Finzel K
Faculty of Chemistry and Food Chemistry, Technische Universität Dresden, Bergstraße 66, 01069 Dresden, Germany.
J Chem Phys. 2019 Jul 14;151(2):024109. doi: 10.1063/1.5099217.
An orbital-free implementation of the original Hohenberg-Kohn theorems is presented, making use of the scaling properties from a fictitious Kohn-Sham system, but without reintroducing orbitals. The first order fragment approach does not contain data or parameters that are fitted to the final outcome of the molecular orbital-free calculation and thus represents a parameter-free implementation of orbital-free density functional theory, although it requires the precalculation of atomic data.
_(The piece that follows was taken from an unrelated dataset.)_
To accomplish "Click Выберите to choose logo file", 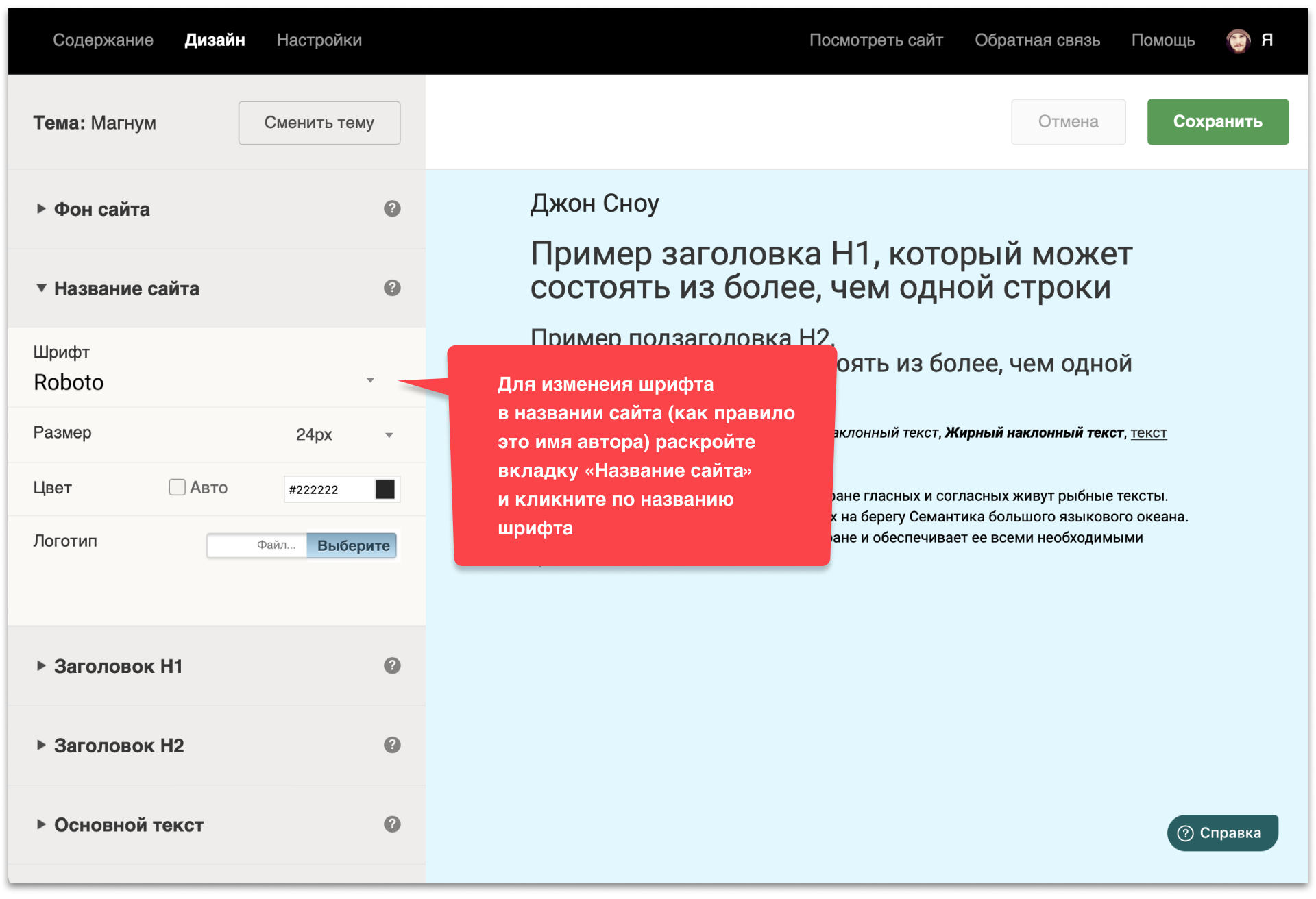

Consequently, the proposed method is not limited to a specific type of molecule or chemical bonding. The different approximation levels arise from including (first order) or neglecting (zeroth order) the dependency between the potential and the electron density, which in the bifunctional approach are formally treated as independent variables.
本文提出了原始 Hohenberg-Kohn 定理的无轨道实现方法,该方法利用了虚拟 Kohn-Sham 系统的标度性质,但无需重新引入轨道。一阶片段方法不包含拟合到无分子轨道计算最终结果的数据或参数,因此代表了无轨道密度泛函理论的无参数实现,尽管它需要预先计算原子数据。因此,所提出的方法不限于特定类型的分子或化学键。不同的近似水平源于包含(一阶)或忽略(零阶)势与电子密度之间的相关性,在双功能方法中,它们被形式上视为独立变量。